--- Document ---
▬▬▬▬▬▬▬▬▬▬

On 9 March, 1861, Mr. Buchanan returned to his home at Wheatland, a view of which appears above, rejoicing to be free from the cares of a long and responsible public life, and welcomed by an immense gathering of his neighbors and the citizens of Lancaster. Here he lived quietly for the remaining seven years of his life, taking, however, a lively interest in public affairs and always supporting, with his influence as a private citizen, the maintenance of the war for the restoration of the union. His health was generally good throughout his whole life. After his final return to Wheatland he began to be attacked occasionally by rheumatic gout, and this malady at last terminated his life in his seventy-eighth year. His remains were interred in a cemetery near Lancaster. 

No man was ever treated with greater injustice than he was during the last seven years of his life by a large part of the public. Men said he was a secessionist; he was a traitor; he had given away the authority of the government; he had been weak and vacillating; he had shut his eyes when men about him, the very ministers of his cabinet, were plotting the destruction of the union; he was old and timid; he might have crushed an incipient rebellion, and he had encouraged it. But he bore all this with patience and dignity, forbearing to say anything against the new administration, and confident that posterity would acknowledge that he had done his duty. In 1862 General Scott, who made several statements concerning the president's management of the Fort Sumter affairs during the last winter of his administration, which Mr. Buchanan successfully refuted, attacked him.

▬▬▬▬▬▬▬▬▬▬

--- Task 1 ---
According to the passage on Buchanan's final years, what illness ended his life?
--- Task 2 ---
Extend the passage on Buchanan's final years with one more paragraph that begins after its last sentence.
The listing is separate material with no connection to the passage on Buchanan's final years.

▬▬▬▬▬▬▬▬▬▬

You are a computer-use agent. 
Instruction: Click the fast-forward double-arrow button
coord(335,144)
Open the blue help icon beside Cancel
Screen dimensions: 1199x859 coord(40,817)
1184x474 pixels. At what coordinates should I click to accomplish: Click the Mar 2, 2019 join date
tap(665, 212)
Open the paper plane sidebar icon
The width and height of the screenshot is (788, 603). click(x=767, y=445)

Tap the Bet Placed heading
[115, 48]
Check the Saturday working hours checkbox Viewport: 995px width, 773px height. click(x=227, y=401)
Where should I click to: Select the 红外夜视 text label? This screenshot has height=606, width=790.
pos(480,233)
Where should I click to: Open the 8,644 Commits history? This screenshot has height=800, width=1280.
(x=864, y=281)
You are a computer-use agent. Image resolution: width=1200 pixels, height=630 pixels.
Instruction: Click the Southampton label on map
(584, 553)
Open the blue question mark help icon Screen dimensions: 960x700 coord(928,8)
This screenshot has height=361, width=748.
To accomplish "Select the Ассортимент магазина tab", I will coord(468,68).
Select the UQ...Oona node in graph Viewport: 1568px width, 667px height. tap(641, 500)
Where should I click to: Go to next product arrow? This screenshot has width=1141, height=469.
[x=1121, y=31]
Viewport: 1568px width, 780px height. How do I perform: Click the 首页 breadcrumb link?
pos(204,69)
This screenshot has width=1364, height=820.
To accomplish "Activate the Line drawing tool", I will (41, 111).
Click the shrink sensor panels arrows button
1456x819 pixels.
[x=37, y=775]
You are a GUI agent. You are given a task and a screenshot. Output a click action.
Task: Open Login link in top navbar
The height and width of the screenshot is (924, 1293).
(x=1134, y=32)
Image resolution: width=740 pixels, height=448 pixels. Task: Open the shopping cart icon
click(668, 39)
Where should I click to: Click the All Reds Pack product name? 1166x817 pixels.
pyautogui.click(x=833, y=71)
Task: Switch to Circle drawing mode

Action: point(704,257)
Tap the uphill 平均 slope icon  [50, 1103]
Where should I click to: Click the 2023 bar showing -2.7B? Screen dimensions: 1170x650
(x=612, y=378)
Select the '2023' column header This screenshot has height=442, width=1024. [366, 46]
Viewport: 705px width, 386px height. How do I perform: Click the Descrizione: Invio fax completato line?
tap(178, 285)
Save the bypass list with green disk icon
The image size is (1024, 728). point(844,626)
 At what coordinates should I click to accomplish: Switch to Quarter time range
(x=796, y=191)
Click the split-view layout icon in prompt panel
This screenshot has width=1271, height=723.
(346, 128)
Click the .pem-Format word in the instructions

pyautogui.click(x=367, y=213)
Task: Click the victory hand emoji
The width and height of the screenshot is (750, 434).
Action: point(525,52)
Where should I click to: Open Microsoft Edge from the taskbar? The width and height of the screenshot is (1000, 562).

▬▬▬▬▬▬▬▬▬▬

--- Exercise response 1 ---
Rheumatic gout ended his life, in his seventy-eighth year.

--- Exercise response 2 ---
Mr. Buchanan's loyalty to the constitution of the United States was unbounded. He was not a man of brilliant genius, nor did he ever do any one thing to make his name illustrious and immortal, as Webster did when he defended the constitution against the heresy of nullification. But in the course of a long, useful, and consistent life, filled with the exercise of talents of a fine order and uniform ability, he had made the constitution of his country the object of his deepest affection, the constant guide of all his public acts. He published a vindication of the policy of his administration during the last months of his term, "Buchanan's Administration" (New York, 1866). See "Life of President Buchanan," by George Tieknor Curtis (2 vols., New York, 1883).